Last week I attended my first staff meeting at the new assisted living job. It was actually fun. Everyone was joking, having a good time, and the Big Boss was trying to rein us in and keep the meeting on track.

Part of the meeting was one of the nurses was giving us a first aid refresher. She was talking about what to do if someone is bleeding (protip: help them). At this point, the maintenance guy piped in, "Don't get any blood on the carpets!"

In the same dry tone as her first aid lecture, the nurse deadpans to us, "Yes, the carpets are the most important thing."

So we all chuckled at that, except for the Big Boss who held out her hands and announced over the laughter: "No, no it's not. That's not true."

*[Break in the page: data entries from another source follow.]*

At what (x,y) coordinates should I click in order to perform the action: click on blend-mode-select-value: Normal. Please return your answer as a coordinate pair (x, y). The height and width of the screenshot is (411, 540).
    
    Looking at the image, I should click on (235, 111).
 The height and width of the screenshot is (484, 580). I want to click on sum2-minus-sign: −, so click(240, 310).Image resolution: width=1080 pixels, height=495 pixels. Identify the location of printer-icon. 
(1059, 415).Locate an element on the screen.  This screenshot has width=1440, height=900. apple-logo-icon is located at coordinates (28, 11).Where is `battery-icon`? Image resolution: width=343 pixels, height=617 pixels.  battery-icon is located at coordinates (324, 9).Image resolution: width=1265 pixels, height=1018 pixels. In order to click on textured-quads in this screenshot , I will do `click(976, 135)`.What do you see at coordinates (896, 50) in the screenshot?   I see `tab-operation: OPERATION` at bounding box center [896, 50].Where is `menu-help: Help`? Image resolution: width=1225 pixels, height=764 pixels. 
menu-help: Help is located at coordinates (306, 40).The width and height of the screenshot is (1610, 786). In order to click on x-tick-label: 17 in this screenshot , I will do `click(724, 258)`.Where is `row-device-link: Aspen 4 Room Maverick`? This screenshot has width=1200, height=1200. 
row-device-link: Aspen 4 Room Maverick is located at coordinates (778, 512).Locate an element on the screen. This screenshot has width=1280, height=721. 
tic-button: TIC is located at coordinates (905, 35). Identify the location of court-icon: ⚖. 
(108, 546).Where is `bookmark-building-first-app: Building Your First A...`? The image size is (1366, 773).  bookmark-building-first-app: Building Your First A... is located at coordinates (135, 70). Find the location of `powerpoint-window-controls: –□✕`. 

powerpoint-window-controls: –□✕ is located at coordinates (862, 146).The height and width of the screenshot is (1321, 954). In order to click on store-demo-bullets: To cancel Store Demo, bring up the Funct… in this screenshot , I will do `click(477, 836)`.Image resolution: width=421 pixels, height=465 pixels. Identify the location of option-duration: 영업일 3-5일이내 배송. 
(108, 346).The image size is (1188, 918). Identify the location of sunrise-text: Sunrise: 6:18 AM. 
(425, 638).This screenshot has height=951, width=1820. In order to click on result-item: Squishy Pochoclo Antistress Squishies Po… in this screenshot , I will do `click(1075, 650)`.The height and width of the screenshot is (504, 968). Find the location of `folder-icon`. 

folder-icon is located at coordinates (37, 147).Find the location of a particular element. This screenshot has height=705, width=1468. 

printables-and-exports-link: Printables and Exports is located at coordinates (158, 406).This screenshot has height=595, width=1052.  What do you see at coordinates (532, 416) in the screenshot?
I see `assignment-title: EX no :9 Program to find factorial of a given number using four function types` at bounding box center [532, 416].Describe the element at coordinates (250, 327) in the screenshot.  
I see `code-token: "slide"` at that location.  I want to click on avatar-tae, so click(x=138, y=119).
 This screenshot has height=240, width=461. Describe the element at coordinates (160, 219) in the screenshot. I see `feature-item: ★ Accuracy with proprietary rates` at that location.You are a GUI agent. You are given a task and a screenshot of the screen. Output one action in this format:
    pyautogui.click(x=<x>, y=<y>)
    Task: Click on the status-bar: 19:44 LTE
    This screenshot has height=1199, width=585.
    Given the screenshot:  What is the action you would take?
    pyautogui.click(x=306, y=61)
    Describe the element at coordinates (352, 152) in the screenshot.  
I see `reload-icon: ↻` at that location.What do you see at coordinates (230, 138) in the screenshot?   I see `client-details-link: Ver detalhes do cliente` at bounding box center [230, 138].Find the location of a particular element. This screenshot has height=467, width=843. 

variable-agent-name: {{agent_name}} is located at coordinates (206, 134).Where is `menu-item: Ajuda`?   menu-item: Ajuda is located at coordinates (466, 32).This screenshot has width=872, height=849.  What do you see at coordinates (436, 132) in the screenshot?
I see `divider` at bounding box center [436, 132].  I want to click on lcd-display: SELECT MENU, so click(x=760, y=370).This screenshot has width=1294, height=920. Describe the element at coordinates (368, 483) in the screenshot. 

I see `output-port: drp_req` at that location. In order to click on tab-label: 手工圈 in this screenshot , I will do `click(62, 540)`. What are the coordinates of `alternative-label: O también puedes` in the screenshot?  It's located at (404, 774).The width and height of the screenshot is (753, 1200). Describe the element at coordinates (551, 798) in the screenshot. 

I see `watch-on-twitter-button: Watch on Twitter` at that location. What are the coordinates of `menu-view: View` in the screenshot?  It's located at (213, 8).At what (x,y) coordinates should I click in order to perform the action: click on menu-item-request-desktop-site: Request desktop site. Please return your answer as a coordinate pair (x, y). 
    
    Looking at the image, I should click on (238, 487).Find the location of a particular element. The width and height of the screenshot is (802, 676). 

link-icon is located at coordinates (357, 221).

But I don't want you to think Big Boss is a wet blanket. In fact, She cracked her own little joke later in the meeting. The topic at hand was preventing "elopement", which just means residents wandering away from the building. It doesn't mean residents running off to get married, but usually when we talk about it I pretend that it does in my mind. It's funnier that way.

To drive the point home, Big Boss told us about an incident at another facility where a man wandered away from their Alzheimer's unit. He was found hours later in the freezer. She started to move on, but of course we were all on the edges of our seats. "Well what happened?" my coworkers demanded. "Was he dead?"

A mischievous smile spread across Big Boss's face. "I believe he had -- frostbite!"

I don't really understand how that's a joke, but she delivered it like "frostbite" was the punchline. Like she was waiting for a drummer to give her a rimshot.

But the weirdest part is it brought the house down. She got the biggest laugh of the afternoon.

1 comment:

  1. I always wait for drummers to do that in my life but it never happens.